What matters here is that I really doubt that John would believe you are “there for him.” He knows too many societal stigmas. He knows you would likely be afraid? “Is Schizophrenia catching; or dangerous to my safety?” He knows there were far more consumer applicants than willing volunteers; a ratio of five-or-six-to-one at Compeer’s closure.

Oh, wait! I AM Adult ADD – sometimes over-achieving, often overbearing. I am “one of them” and don’t have to tell you about “their” sense of stigma. I cannot relate my syndrome without you doubting me, saying, “Don’t make excuses.” I can’t expect the same caring in ADD as I knew as a “walking-wounded” prostate cancer victim. What I know is that you may listen, but then my “condition” will become a roadblock to close friendship.

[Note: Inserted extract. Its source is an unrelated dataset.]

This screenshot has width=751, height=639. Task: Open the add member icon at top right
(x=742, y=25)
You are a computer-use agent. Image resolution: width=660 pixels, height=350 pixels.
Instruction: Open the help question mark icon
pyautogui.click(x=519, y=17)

There have been few times when I could count on a friend; come-what-may. I’ve become so accustomed to a loner’s life that when someone seems to care I’m afraid of the relationship. I’m afraid that sooner or later even they will walk away.

So, I hold back; a largely-unknown, walking-wounded Adult ADD. I’ve been admonished enough that I need not guess. My consumer-and-family friends would also doubt your sincerity; come-what-may.